February 27, 2021

Lonnie Listonsmith

Experienced Health Expert

New state numbers raise Capital Region’s facility coronavirus death toll by 58 percent

3 min read

ALBANY — New data published by the state Department of Health this weekend revealed that there were nearly 200 more coronavirus deaths connected to Capital Region long-term care facilities than were previously known.

The data were released after a state Supreme Court justice ordered the state Health Department to fufill a Freedom of Information Law request submitted by the Empire Center for Public Policy, a fiscally conservative think tank based in Albany which had filed a lawsuit seeking to compel the state to release the true tally of nursing home deaths in the state.

The state had previously only released the number of deaths that occurred inside the facilities, and not those deaths that occurred after a resident had become ill and was removed from the facility — typically for transfer to a hospital. The practice was criticized as obscuring the true scope of the pandemic’s impact on nursing homes.

As first reported by the Empire Center this weekend, the state published these out-of-facility death counts for nursing homes, assisted living facilities and other adult care facilities in the state on its online COVID-19 dashboard. The deaths were listed both by county and by individual facility, and revealed that 4,067, or 31 percent, of known nursing home deaths in the state occurred outside the facilities.

In the eight-county Capital Region, the data revealed a total of 524 long-term care residents had died due to confirmed or presumed COVID-19 as of Sunday. Among those deaths, 331 occurred inside the facility where the resident fell ill and 193 — or more than a third — occurred outside the facility, such as in a hospital. Nursing home residents account for 450 deaths in the region overall, assisted living facility residents account for 51 deaths, and other adult care facility residents account for 23 deaths.

The addition of out-of-facility death data reveals a 58 percent jump in coronavirus fatalities connected to the region’s long-term care facilities. Notably, a bombshell report released last month by state Attorney General Letitia James estimated the state Health Department was publicly undercounting statewide nursing home deaths by as much as 50 percent.

The new data also reveal that more than half of the region’s known deaths from COVID-19 have originated from long-term care settings. As of Sunday, 955 residents of the eight-county area were known to have died from the disease.

***

→ ASSIGNED TASK A
Name the three kinds of long-term care facilities the article gives Capital Region death counts for, with each one's number of deaths.
→ ASSIGNED TASK B
In the article, which group submitted the Freedom of Information Law request that the state Health Department was ordered to fulfill?

→ INFORMATION SHOWN
***

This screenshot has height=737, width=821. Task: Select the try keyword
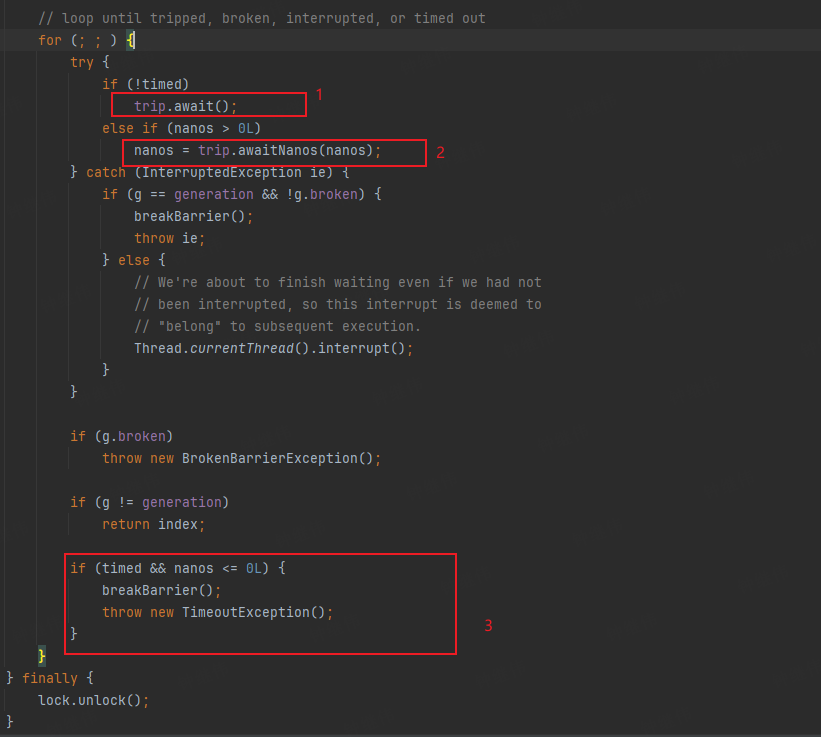point(81,62)
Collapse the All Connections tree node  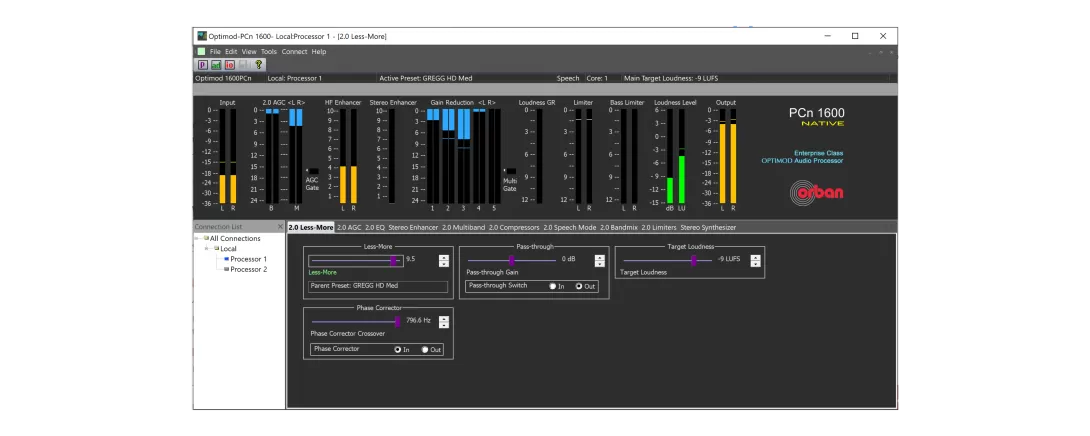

***

→ RESULT A
Nursing homes: 450
Assisted living facilities: 51
Other adult care facilities: 23

→ RESULT B
The Empire Center for Public Policy.